8.1 IntroductIon

In this chapter we provide a general exposition of the maximum likelihood approach, as well as the Bayesian method for inference.

8.2 The Bootstrap and Maximum Likelihood Methods

8.2.1 A Smoothing Example

In this subsection, it is illustrated that if the model has additive Gaussian errors, the parametric bootstrap will agree with least squares.

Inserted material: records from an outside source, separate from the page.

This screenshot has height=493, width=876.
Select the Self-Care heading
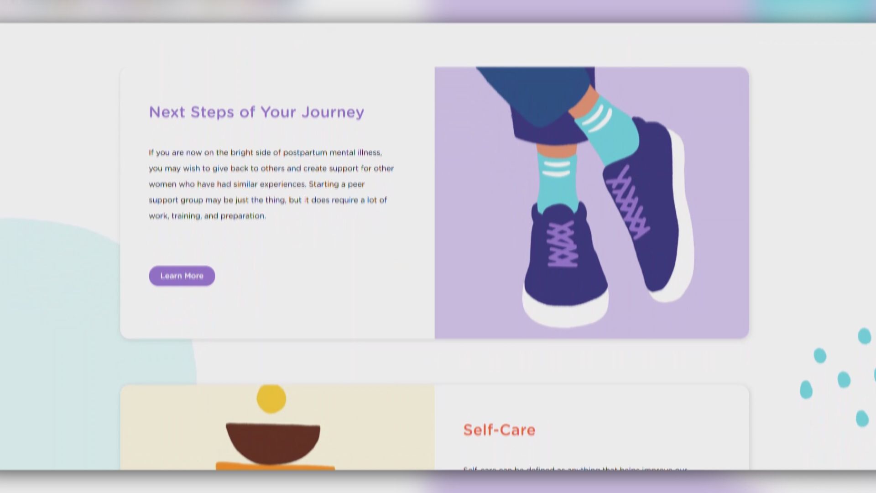pyautogui.click(x=499, y=430)
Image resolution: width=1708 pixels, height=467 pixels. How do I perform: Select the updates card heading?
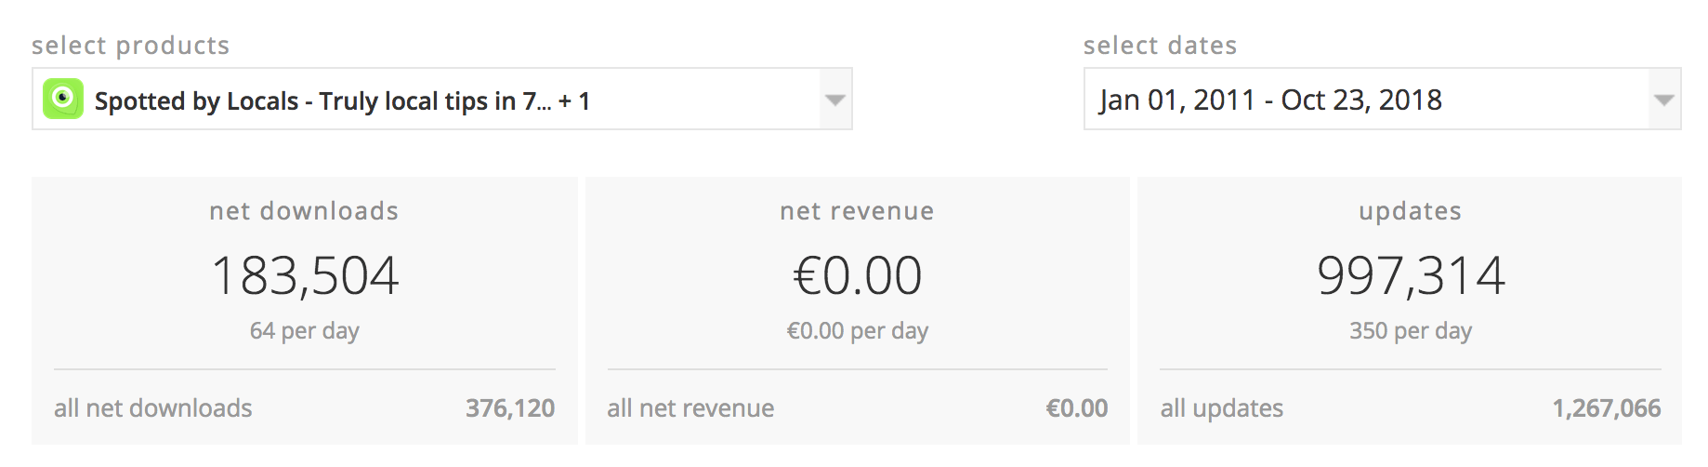pyautogui.click(x=1411, y=212)
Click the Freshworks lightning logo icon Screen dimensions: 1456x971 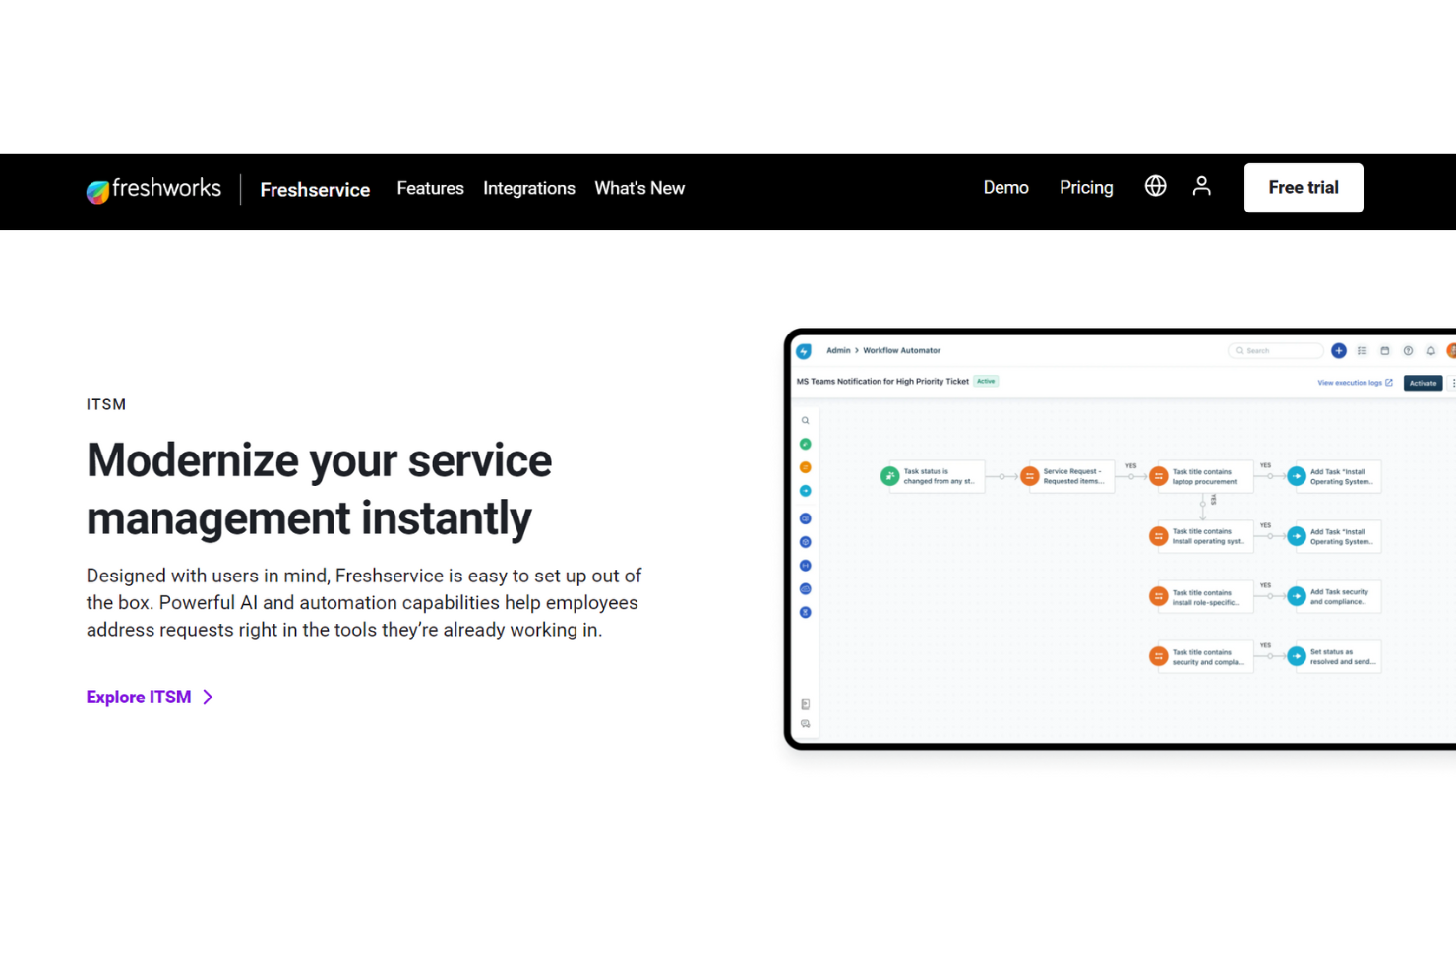point(803,350)
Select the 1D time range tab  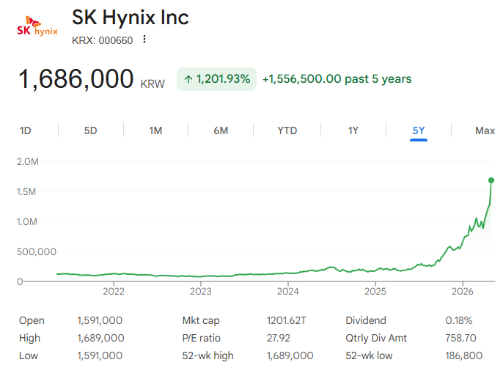point(26,130)
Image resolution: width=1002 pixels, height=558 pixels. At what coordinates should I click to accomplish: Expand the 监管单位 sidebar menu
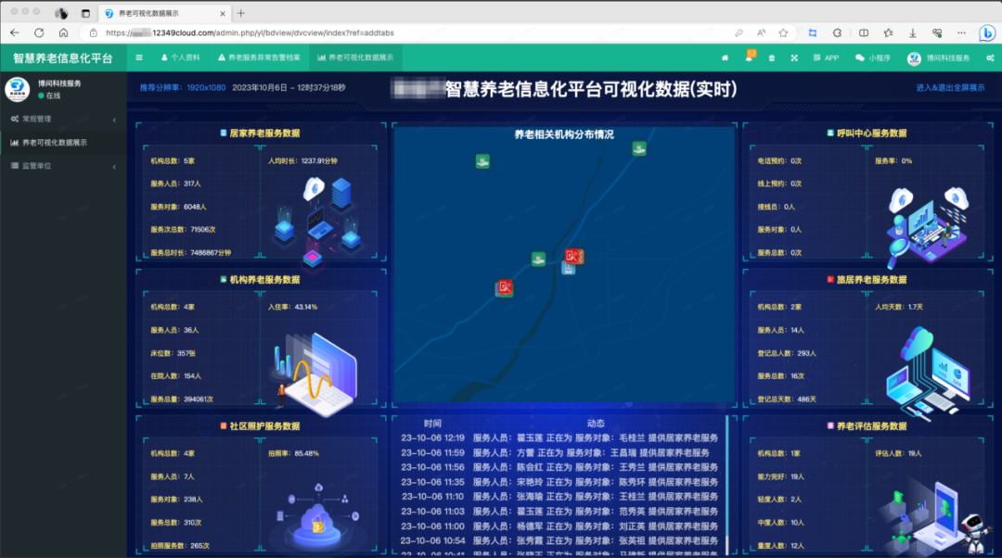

We assume that the model is of the form:

\[ Y=\mu(X)+\varepsilon;\ \varepsilon \sim N(0,\sigma^2)\\ \mu(x)=\sum_{i=1}^7\beta_jh_j \] The bootstrap method described above, in which we sample with replacement from the training data, is called the nonparametric bootstrap. This really means that the method is “model-free”, since it uses the raw data, not a specific parametric model, to generate new datasets. Consider a variation of the bootstrap, called the parametric bootstrap, in which we simulate new responses by adding Gaussian noise to the predicted values \[ y_i^*=\hat\mu(x_i)+\varepsilon^*_i;\ \varepsilon_i^*\sim N(0,\hat\sigma^2);i=1,2,\cdots,N. \] This process is repeated \(B\) times, where \(B = 200\) say. The resulting bootstrap datasets have the form \((x_1, y_1^*),\cdots,(x_N, y_N^*)\) and we recompute the B-spline smooth on each. The confidence bands from this method will exactly equal the least squares bands, as the number of bootstrap samples goes to infinity. A function estimated from a bootstrap sample \(y^*\) is given by \(\hat\mu^*(x)=h(x)^T(H^TH)^{-1}H^Ty^*\), and has distribution \[ \hat\mu^*\sim N(\hat\mu(x),h(x)^T(H^TH)^{-1}h(x)\hat\sigma^2). \] Notice that the mean of this distribution is the least squares estimate, and the standard deviation is the same as the approximate formular \[ \widehat{se}[\hat\mu(x)]=[h(x)^T(H^TH)^{-1}h(x)]^{1/2}\hat\sigma, \] which is the standard error of a prediction of \(\hat\mu(x)=h(x)^T\hat \beta\).

8.2.2 Maximum Likelihood Inference

In general, the parametric bootstrap agrees not with least squares but with maximum likelihood.

It is not too difficult to understand. Refer to the textbook.

8.2.3 Bootstrap versus Maximum Likelihood

In essence the bootstrap is a computer implementation of nonparametric or parametric maximum likelihood. The advantage of the bootstrap over the maximum likelihood formula is that it allows us to compute maximum likelihood estimates of standard errors and other quantities in settings where no formulas are available.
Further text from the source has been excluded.